# Supported WiFi Chipsets for FreeBSD



## freq (Sep 7, 2019)

I've search around, but have not found the list of supported wifi chips. Please assist. Much appreciated.


----------



## bookwormep (Sep 7, 2019)

https://www.freebsd.org/releases/12.0R/hardware.html

Scroll down to section 3.4. (Assuming you are using FreeBSD-12.0-RELEASE).


----------



## freq (Sep 8, 2019)

bookwormep That section helped me boatloads - Thank You. I now have usb realtek working. One issue: the usb power times out after some random intervals. I am looking for a section in the manual to address that.


----------



## bookwormep (Sep 8, 2019)

That's great, glad it helped.

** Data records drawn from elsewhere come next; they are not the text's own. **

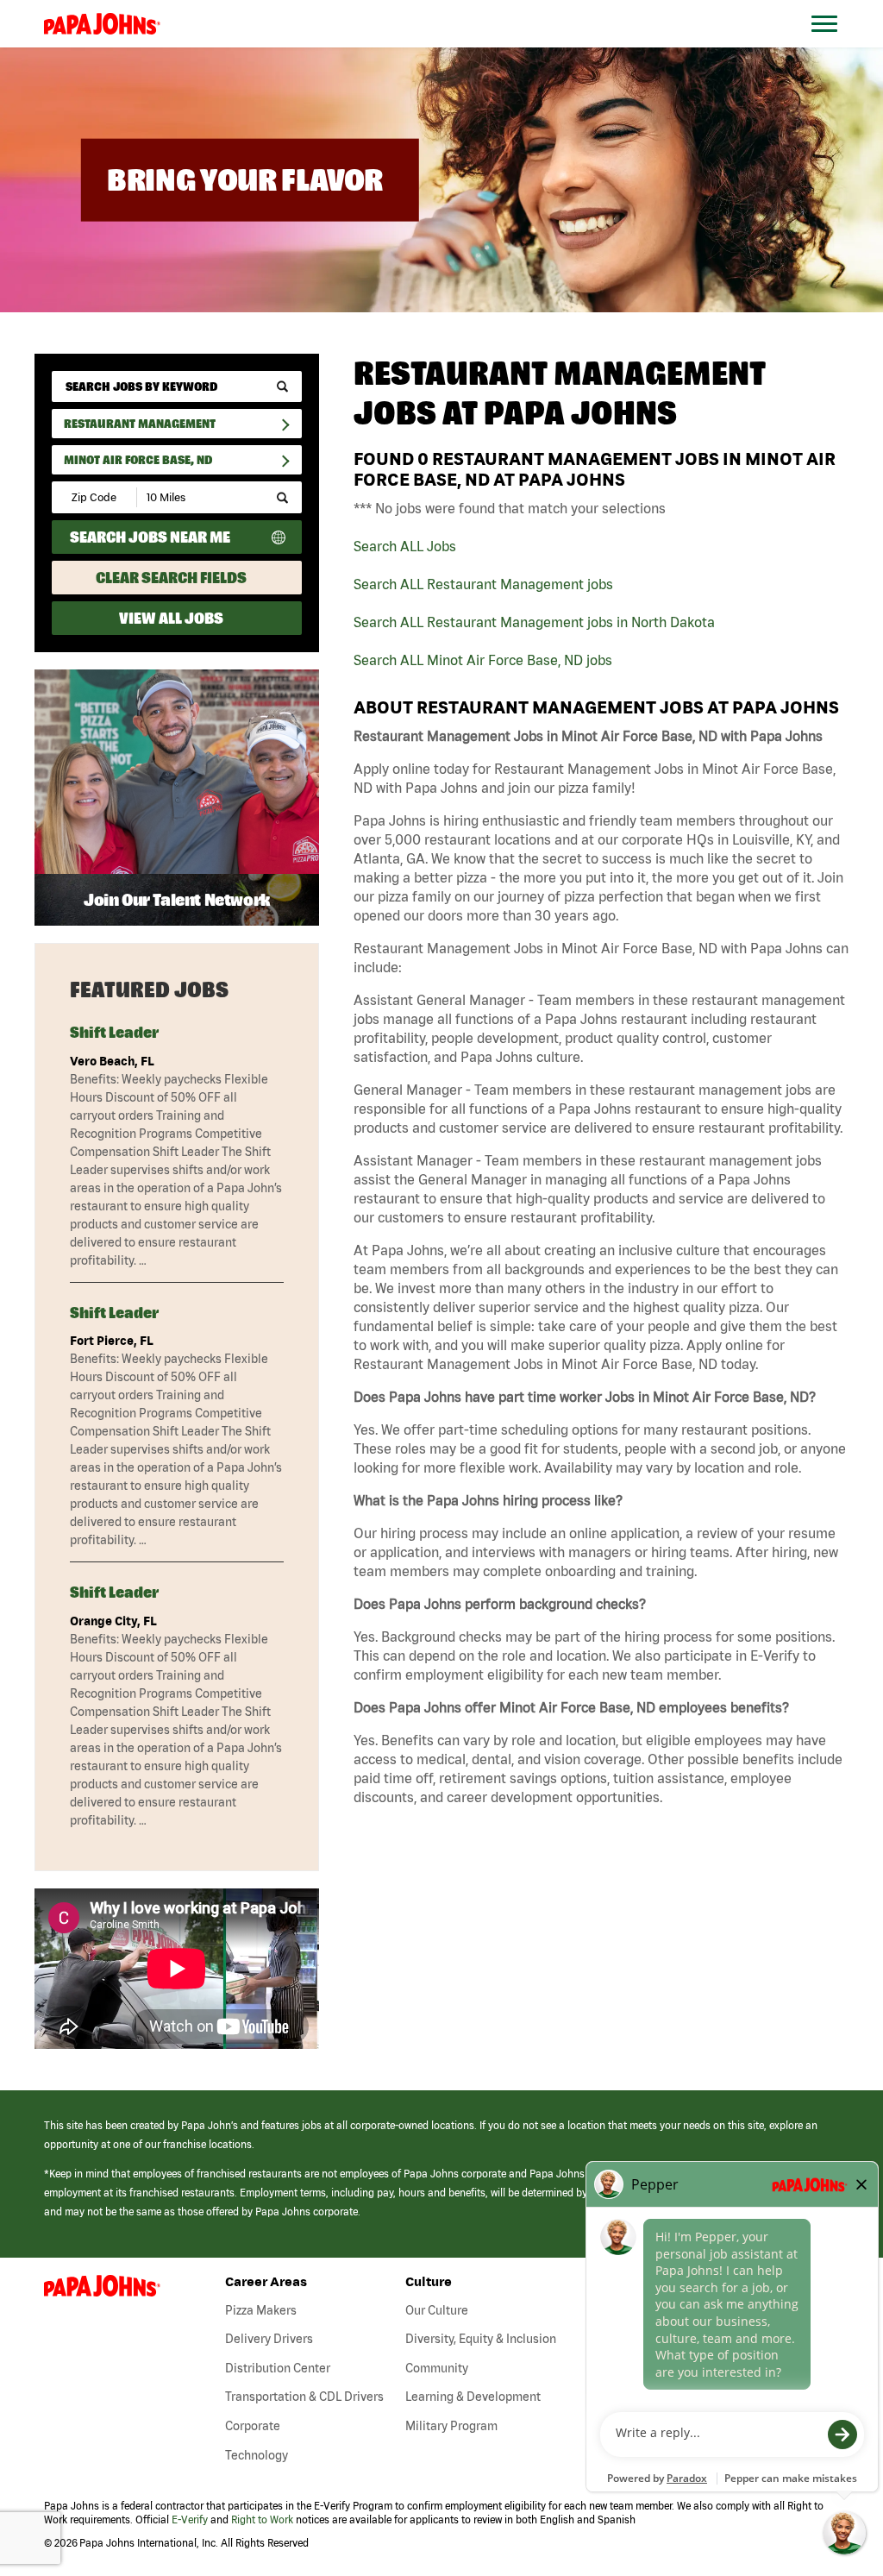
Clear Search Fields (171, 578)
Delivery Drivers (269, 2339)
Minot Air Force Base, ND (138, 460)
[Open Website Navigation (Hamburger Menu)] (833, 44)
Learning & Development (473, 2396)
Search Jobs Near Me (150, 537)
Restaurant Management (140, 423)
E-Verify (190, 2519)
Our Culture (436, 2310)
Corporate (252, 2426)
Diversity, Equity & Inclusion (480, 2339)
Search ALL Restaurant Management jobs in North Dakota (534, 622)
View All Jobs (171, 618)
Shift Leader (114, 1032)
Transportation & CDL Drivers (304, 2396)
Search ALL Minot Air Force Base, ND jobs (483, 660)
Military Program (451, 2426)
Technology (256, 2455)
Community (436, 2368)
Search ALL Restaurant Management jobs (483, 584)
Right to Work (262, 2519)
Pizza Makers (261, 2310)
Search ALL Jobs (405, 546)
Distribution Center (277, 2368)
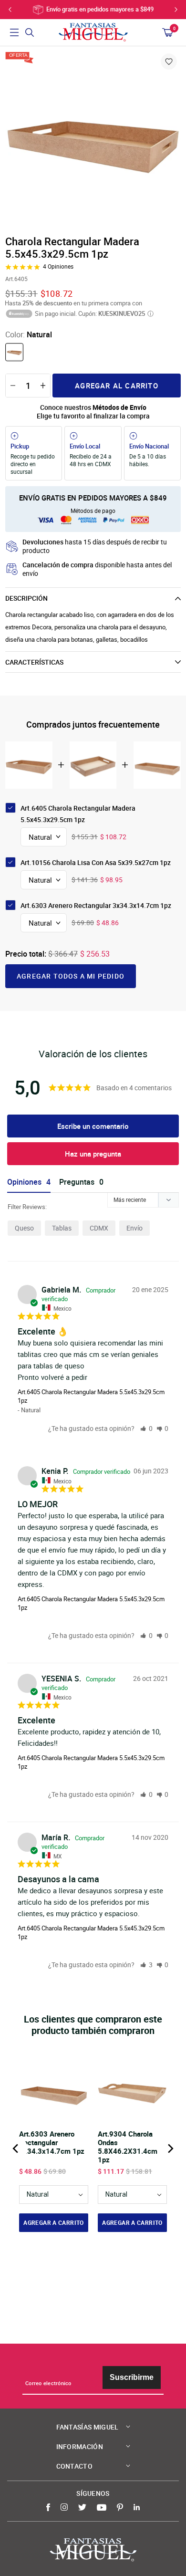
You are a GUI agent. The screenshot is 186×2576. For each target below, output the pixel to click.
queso (24, 1227)
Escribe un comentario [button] (93, 1126)
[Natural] (14, 352)
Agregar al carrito (116, 385)
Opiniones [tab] (24, 1182)
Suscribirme (132, 2377)
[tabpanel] (93, 140)
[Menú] (14, 32)
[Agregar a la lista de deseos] (169, 61)
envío (134, 1227)
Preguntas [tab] (76, 1182)
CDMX (99, 1227)
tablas (62, 1227)
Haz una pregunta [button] (93, 1153)
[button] (146, 1428)
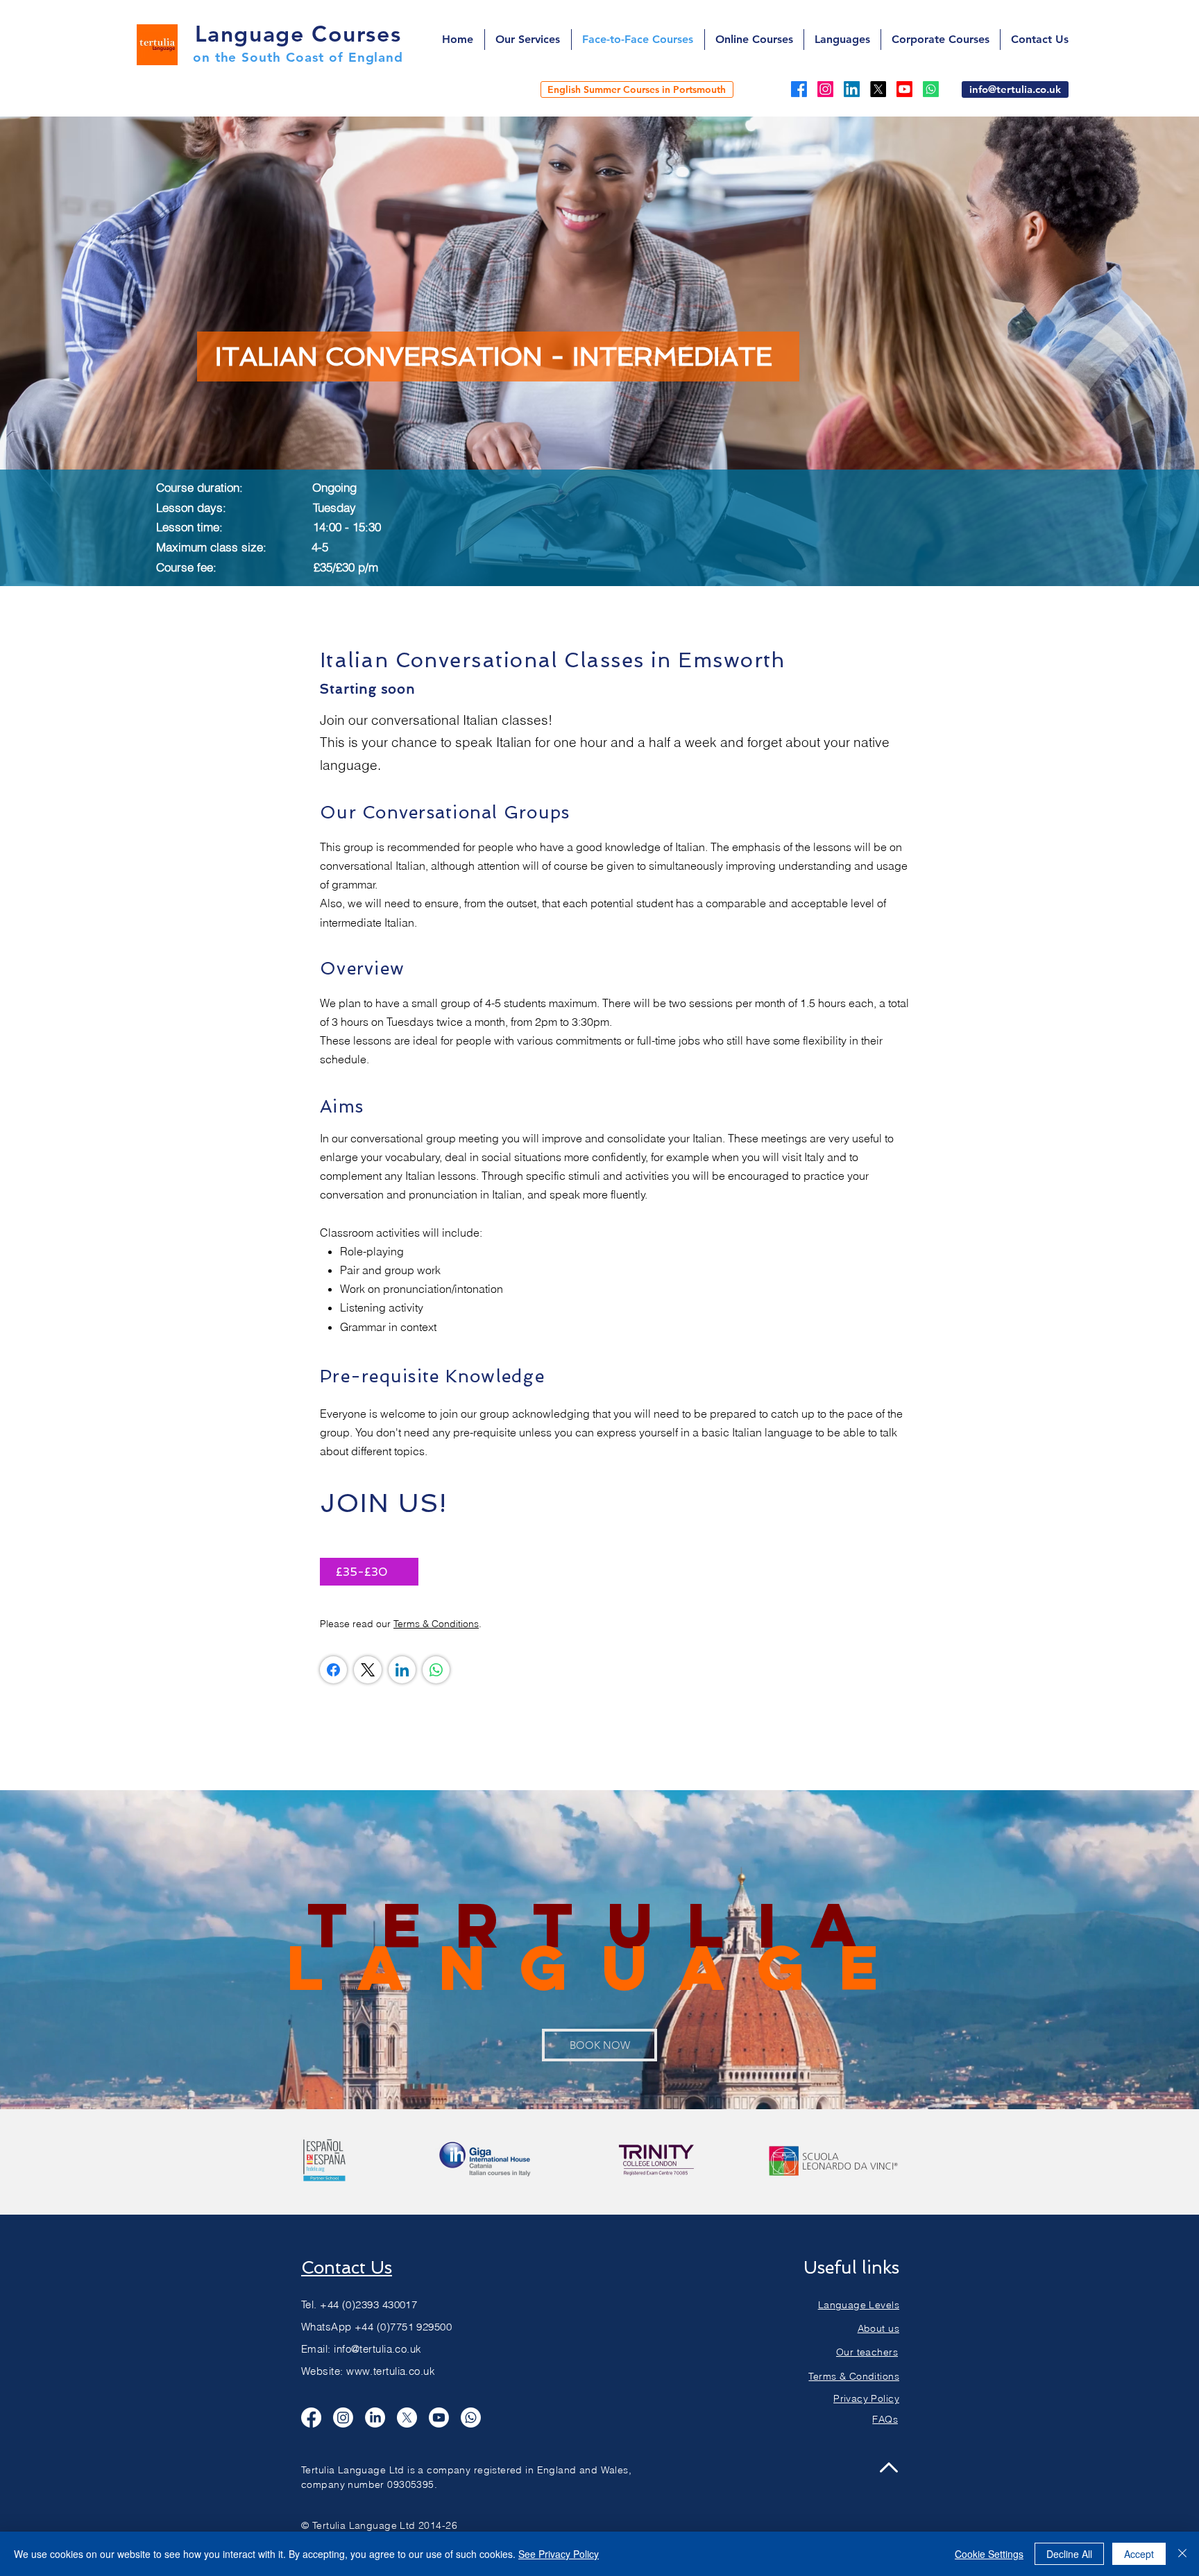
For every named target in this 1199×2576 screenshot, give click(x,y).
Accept (1139, 2554)
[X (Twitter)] (368, 1669)
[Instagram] (825, 89)
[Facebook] (799, 89)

I think you might start another thread, maybe: 'USB times out, random interval'
for Mobile Computing or Networking.

On a side note, I had a USB dongle that gave my laptop wireless network connection, a long time ago. The funny thing that made it work I discovered by accident was to unplug the USB, then re-plug-in to
make it work. (Possibly a binary switch that worked on only one of the plug-in modes.)


----------



## freq (Sep 8, 2019)

That is exactly what I have been doing to make it work. It just become tedious, as you well know  I will start that new thread! Thanks.


----------